Minister of Federal Territories and Urban Wellbeing
- In office 10 April 2009 – 15 May 2013
- Monarchs: Mizan Zainal Abidin Abdul Halim
- Prime Minister: Najib Razak
- Deputy: Saravanan Murugan
- Preceded by: Zulhasnan Rafique
- Succeeded by: Tengku Adnan Tengku Mansor (Federal Territories) Abdul Rahman Dahlan (Urban Wellbeing)
- Constituency: Senator

Personal details
- Born: Raja Nong Chik bin Raja Zainal Abidin 14 February 1953 (age 73) Perak, Federation of Malaya (now Malaysia)
- Citizenship: Malaysian
- Party: United Malays National Organisation (UMNO)
- Other political affiliations: Barisan Nasional (BN)
- Spouse: Nafesah Raja Nong Chik
- Children: Raja Farhana Raja Hamzah
- Alma mater: University of Wales
- Occupation: Politician
- Profession: Accountant
- Website: rajanongchik.com

= Raja Nong Chik =

Malaysian politician, former Minister of Federal Territories and Urban Wellbeing

Raja Nong Chik bin Raja Zainal Abidin (Jawi: راج نوڠ چيق بن راج زين العابدين; born 14 February 1953) is a Malaysian politician, accountant and the former Minister of Federal Territories and Urban Wellbeing. He was a Senator in the Dewan Negara, the upper house of the Parliament of Malaysia from the United Malays National Organisation (UMNO), a component party of the Barisan Nasional (BN) coalition.

==Background==
Raja Nong Chik was born in the state of Perak in 1953 to a royal-linked family of civil servants. His grandfather, Mustafa Albakri was the first chairman of the Election Commission of Malaysia and also Keeper of the Rulers' Seal during the premiership of Tunku Abdul Rahman. His father, Raja Zainal Abidin Raja Tachik was secretary-general in the Ministry of Health under second prime minister Abdul Razak Hussein.

He attended Methodist Boys' School, Kuala Lumpur and later Victoria Institution before studying at the Royal Military College. He obtained his Bachelor of Economics from the University of Wales and is a certified accountant.

Raja Nong Chik began his career as an entrepreneur at the Federal Land Consolidation and Rehabilitation Authority (FELCRA) in 1978. He eventually rose to become executive director at a manufacturing company. As a prominent member in the Malaysian corporate scene, Raja Nong Chik became president of the Bumiputra Manufacturers' and Service Industry Association and also a member of the Malaysia Innovation Council.

Dataset extract:
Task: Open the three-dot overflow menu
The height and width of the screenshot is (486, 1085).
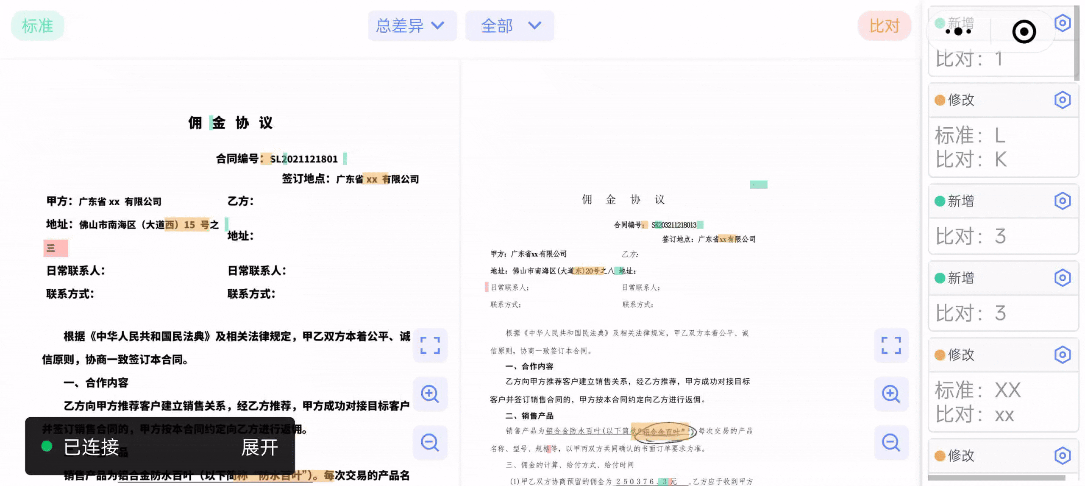Action: 958,32
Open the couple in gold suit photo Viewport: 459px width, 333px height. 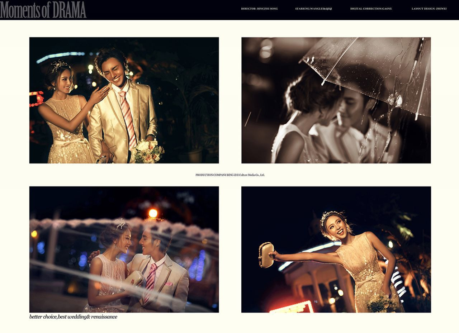coord(124,100)
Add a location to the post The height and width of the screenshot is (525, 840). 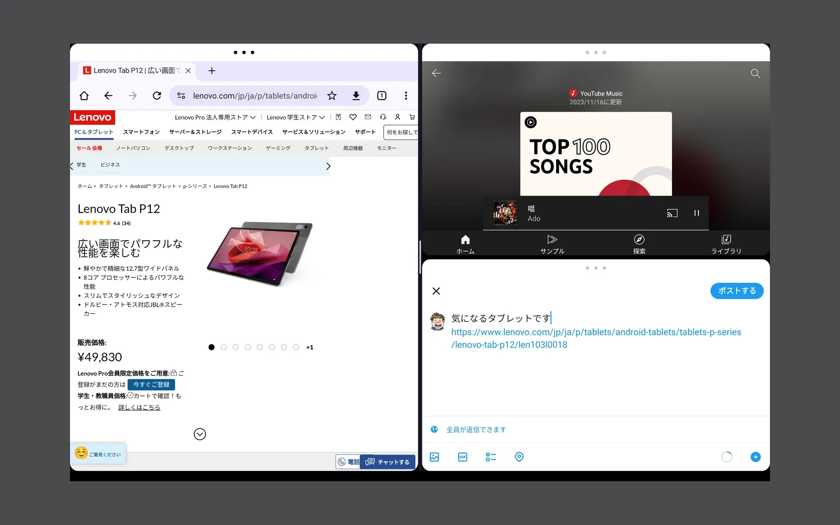click(x=519, y=457)
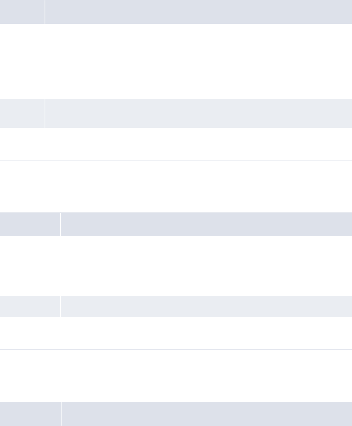Click middle table's last white row, wide right cell
Viewport: 352px width, 426px height.
pyautogui.click(x=206, y=333)
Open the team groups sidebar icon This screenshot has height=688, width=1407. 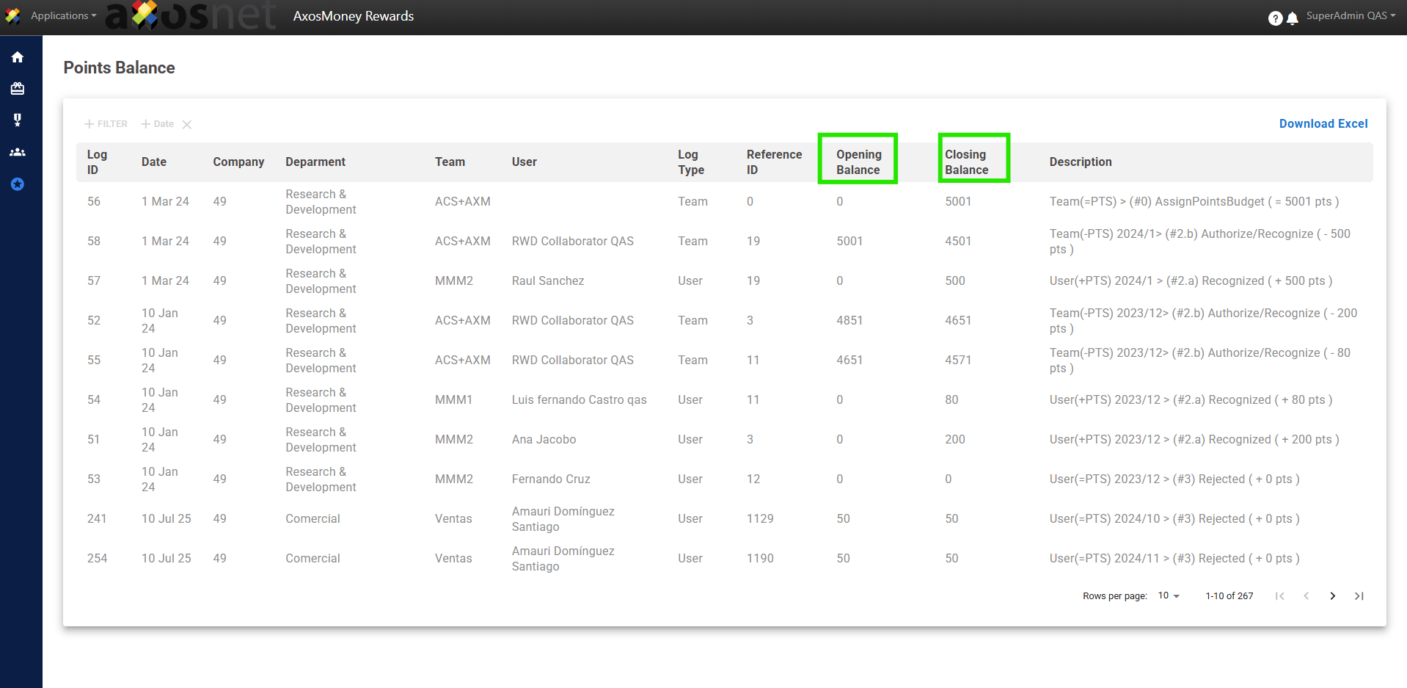click(18, 152)
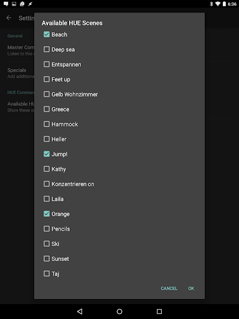This screenshot has height=319, width=239.
Task: Dismiss dialog with Cancel
Action: tap(169, 288)
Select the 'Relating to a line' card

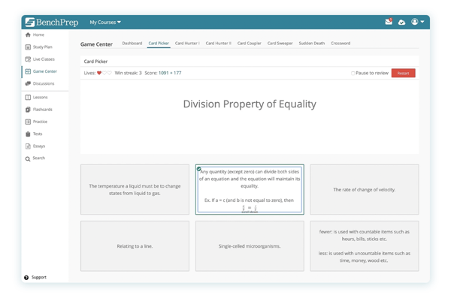135,246
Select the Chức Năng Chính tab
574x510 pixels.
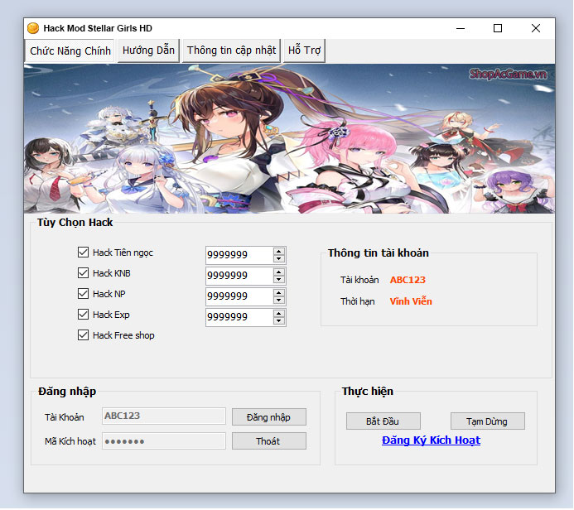[70, 51]
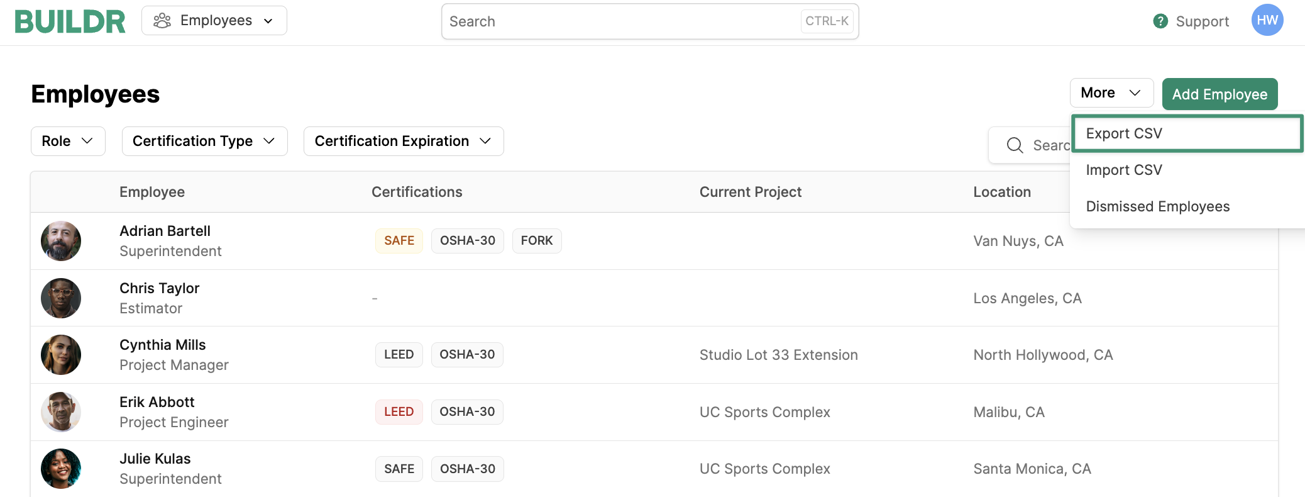Image resolution: width=1305 pixels, height=497 pixels.
Task: Click Chris Taylor's avatar
Action: 61,298
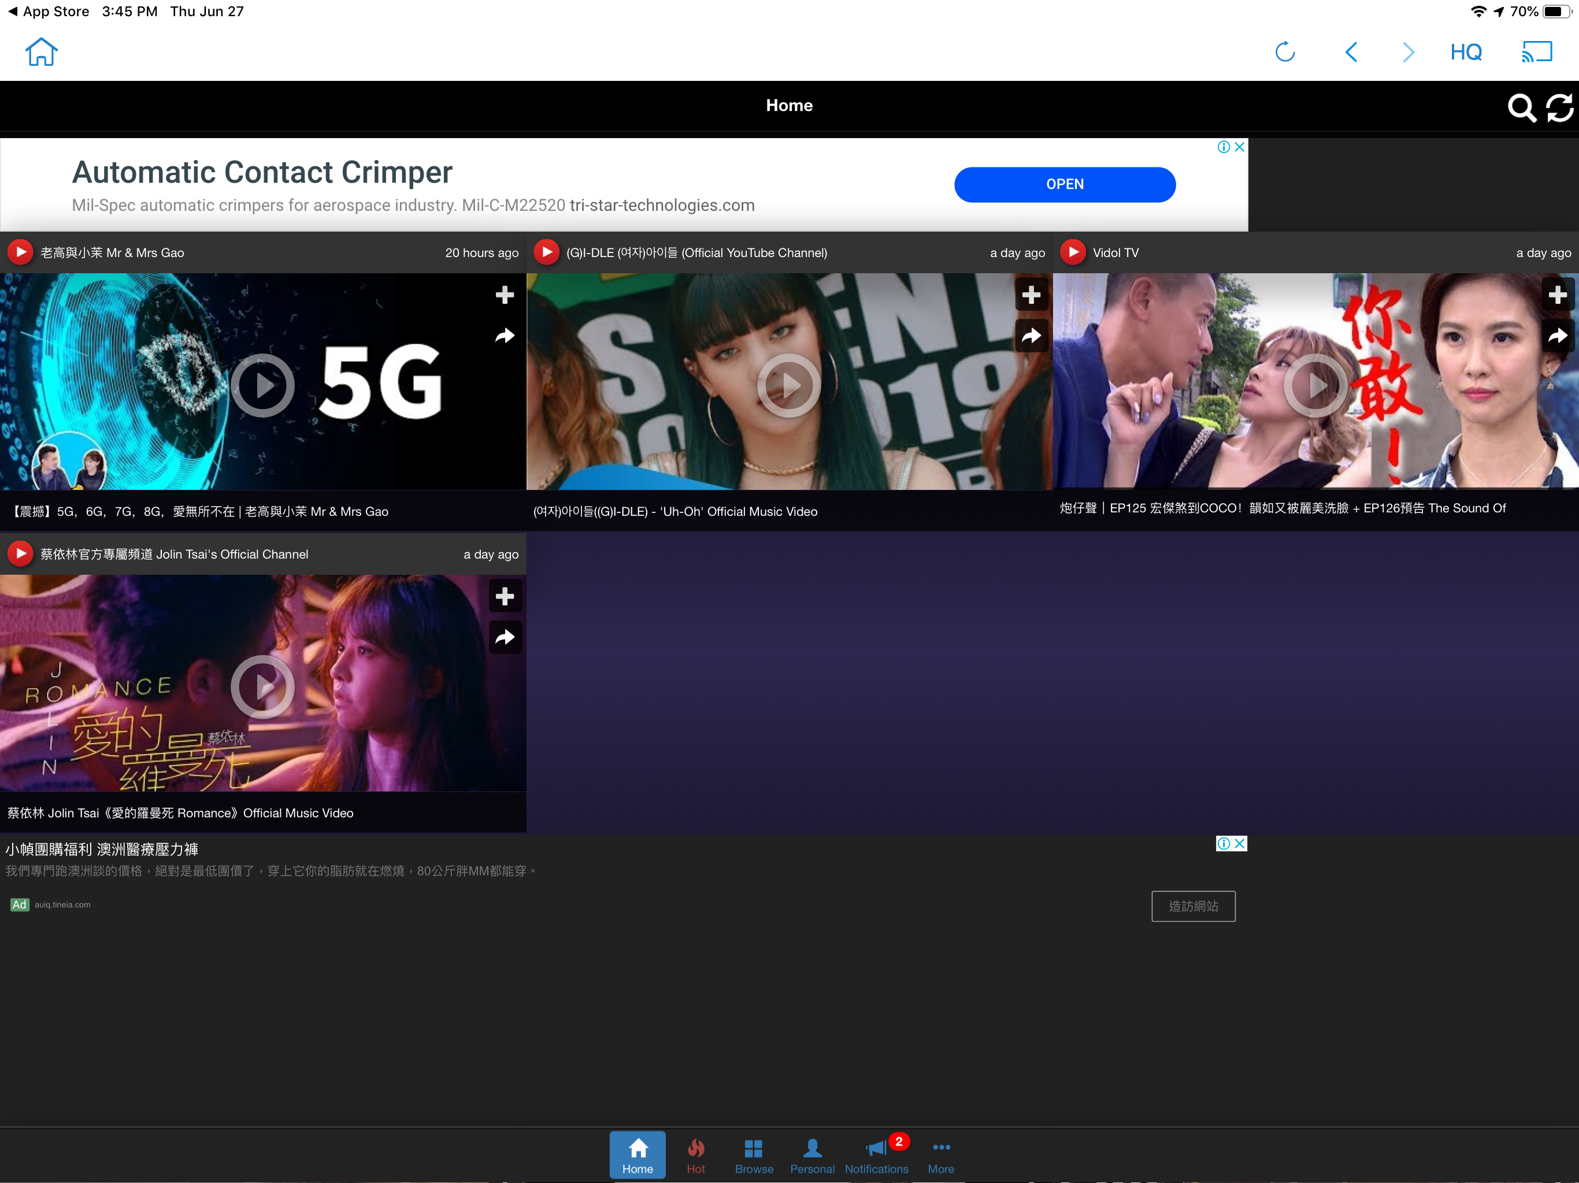Go back with left chevron
This screenshot has width=1579, height=1183.
pos(1351,52)
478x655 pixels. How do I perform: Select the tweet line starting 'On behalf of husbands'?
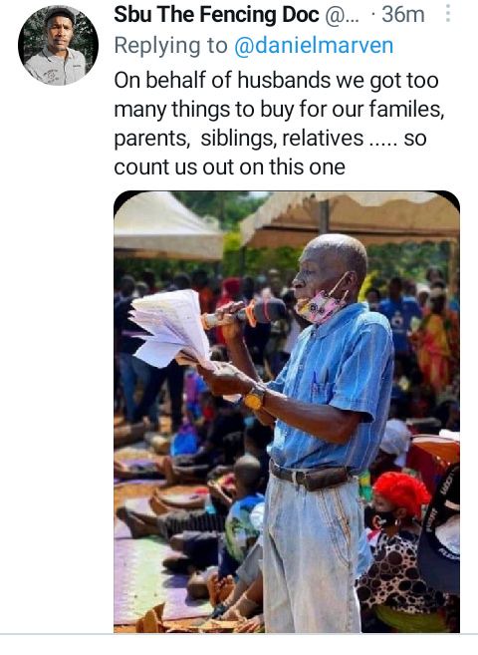[276, 80]
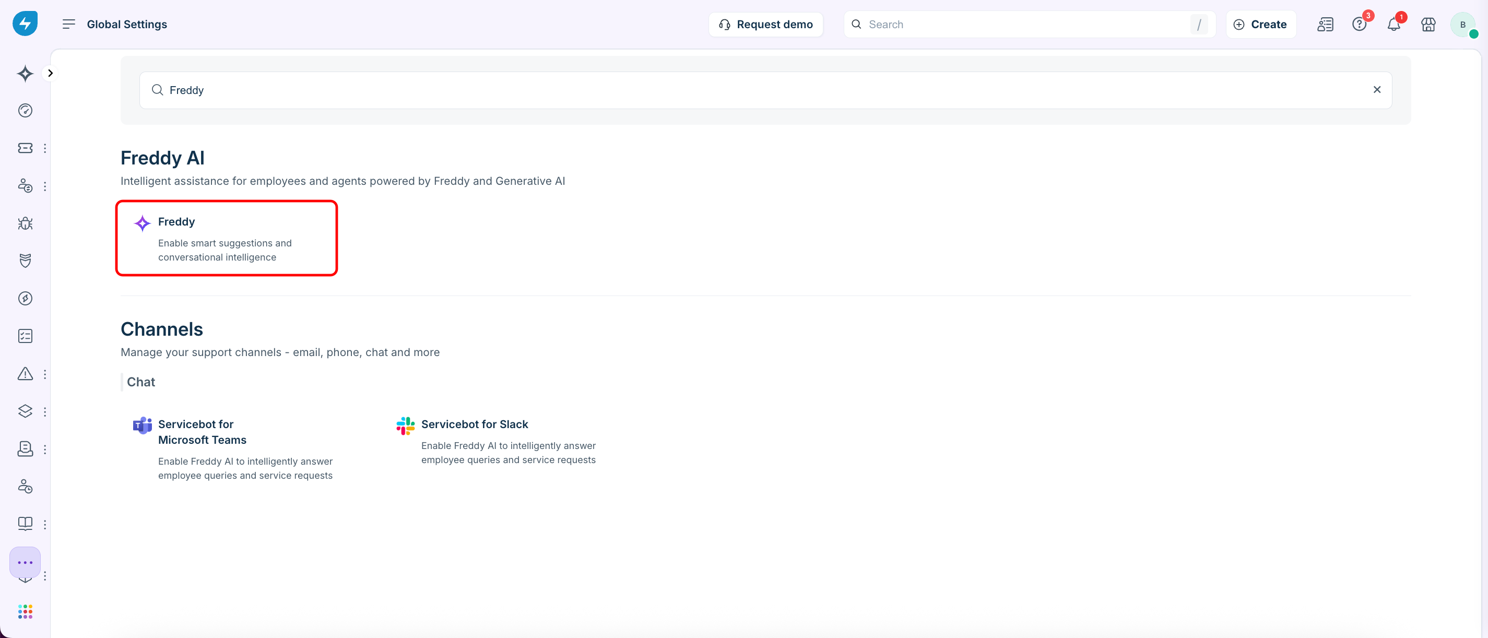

Written instruction A:
From the Raja Nong Chik biography, quote the part starting with "- Constituency: Senator" and going on through "Party: United Malays National Organisation (UMNO)".
Written instruction B:
According to the Raja Nong Chik biography, what degree did he earn, and from which university?

Full output A:
- Constituency: Senator

Personal details
- Born: Raja Nong Chik bin Raja Zainal Abidin 14 February 1953 (age 73) Perak, Federation of Malaya (now Malaysia)
- Citizenship: Malaysian
- Party: United Malays National Organisation (UMNO)

Full output B:
A Bachelor of Economics from the University of Wales.